После коротких сообщений секретарей национальных комитетов принимается решение о слиянии всех боевых групп на правах батальонов в одну интернациональную бригаду. Командиром бригады назначается Иван Михайлович, комиссаром — Генрих, командирами батальонов — члены интернационального комитета, имеющие военную подготовку.
Интернациональный комитет самораспускается. Отныне мы все настоящие солдаты. Вступает в силу непреложное воинское правило: приказ — закон.
Иван Михайлович, красный, распаренный, отдает последние распоряжения. Все, что он приказывает, я, как будущий его связной, стараюсь как можно лучше запомнить: и распределение батальонов по блокам, и порядок круглосуточных дежурств, и фамилии командиров подразделений, и еще многое другое.
Потом, приняв душ, мы по одному выходим на аппельплац. Я смотрю на каменные стены и башни, на часовых, на крематорий с вызовом: что, взяли? Теперь я абсолютно уверен в нашей побе-
278
де. О самом же себе, о своей жизни, о том, уцелею ли я в предстоящей смертной схватке, просто не думается. Видимо, это не так уж важно для того общего, что снова подарило мне радость.
8
Я ворочаюсь с боку на бок на своей койке. Воскресенье еще продолжается — сейчас, вероятно, часа четыре, и мне надо поспать, чтобы ночью не клевать носом. Так приказал Иван Михайлович, а его приказ — закон, и это очень хорошо. Ночью я вместе с ним буду бодрствовать в котельной, а сейчас я должен уснуть. Надо выбросить из головы все мысли и уснуть — ведь это приказ, первый приказ мне как настоящему солдату.
В двадцатый раз закрываю глаза и мысленно принимаюсь считать: «Раз, два, три, четыре…»
«Раз, два, три, четыре…» — раздаются тяжелые, громыхающие шаги рядом, в пустой штубе.
Я сдергиваю с себя одеяло. Распахивается дверь — эсэсовцы…
— Ауф!
Хватаюсь за куртку. Эсэсовцы бросаются ко мне. Удар в голову — и я на полу. Удары сапогами в грудь, в лицо, в живот, и снова злорадствующее:
— Ауф!
Мы провалились! Нас кто-то предал!!
Я встаю. Кровь холодными струйками сбегает по лицу, падает на пол; на языке — выбитые зубы и солоноватый вкус крови. Я смотрю на рослых сытых людей, окруживших меня, на их лица и понимаю: это конец. Спокойствие возвращается ко мне, спокойствие человека, которому нечего больше терять.
Я выпрямляюсь.
— Выходи!
Я бью ближнего эсэсовца в челюсть и через минуту оказываюсь в каком-то пестром фантастическом мире. В этом мире нет живых людей и нет ничего предметного.

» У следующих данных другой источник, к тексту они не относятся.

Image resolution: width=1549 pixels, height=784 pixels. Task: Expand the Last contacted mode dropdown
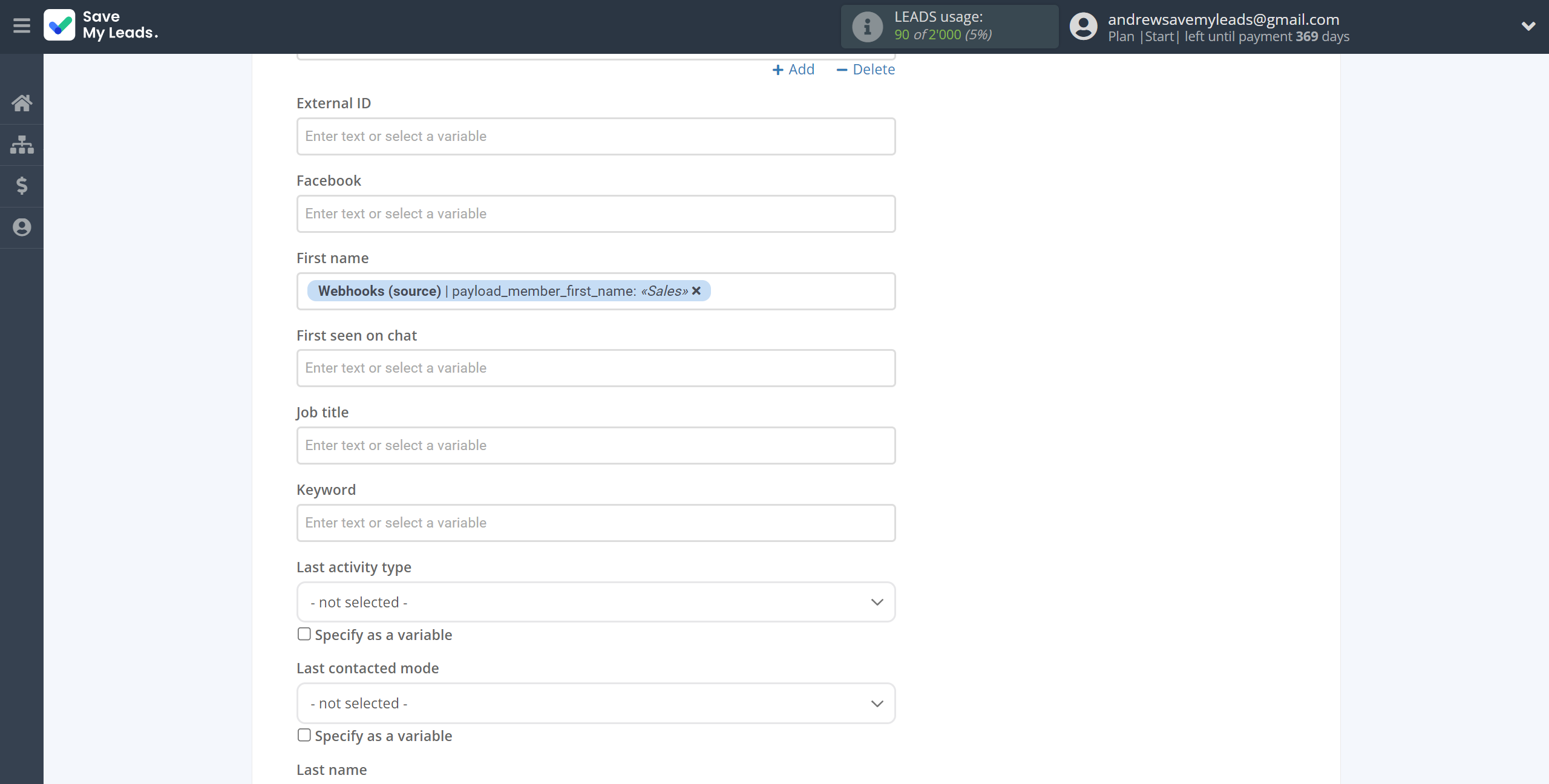[596, 703]
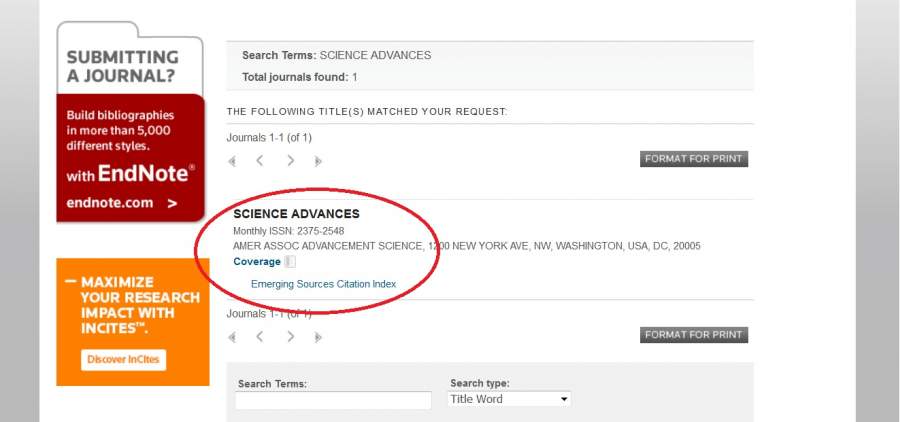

В нем только удары, скрежет, крики, мелькание чего-то блестящего и пестрый, скручивающий меня клубок из дикой, рвущей, режущей боли.
Я, наверно, теряю сознание, потому что меня обливают водой. Я облизываю губы — мне хочется пить,— они соленые. Я начинаю опять видеть, и то, что я вижу, удивляет меня. Я вижу мокрый каменный пол. Почему каменный? В спальне всегда был деревянный пол. Но, может быть, я уже умер?
— Ауф!
Нет, не умер. Очень плохо, что я не умер. Мне страшно, что я не умер. Опять этот клубок?
— Ауф!
Я хочу уснуть. Я смыкаю веки. Я хочу проснуться и увидеть себя в знакомой комнате, увидеть папино лицо и рассказать маме
об этом затянувшемся страшном сне. Разве со мной так уже не бывало? Сколько раз во сне меня убивали разбойник», сколько раз я срывался с высоких крыш и падал, но не разбивался, а, подхваченный чьей-то рукой, только глубоко, свободно вздыхал и просыпался.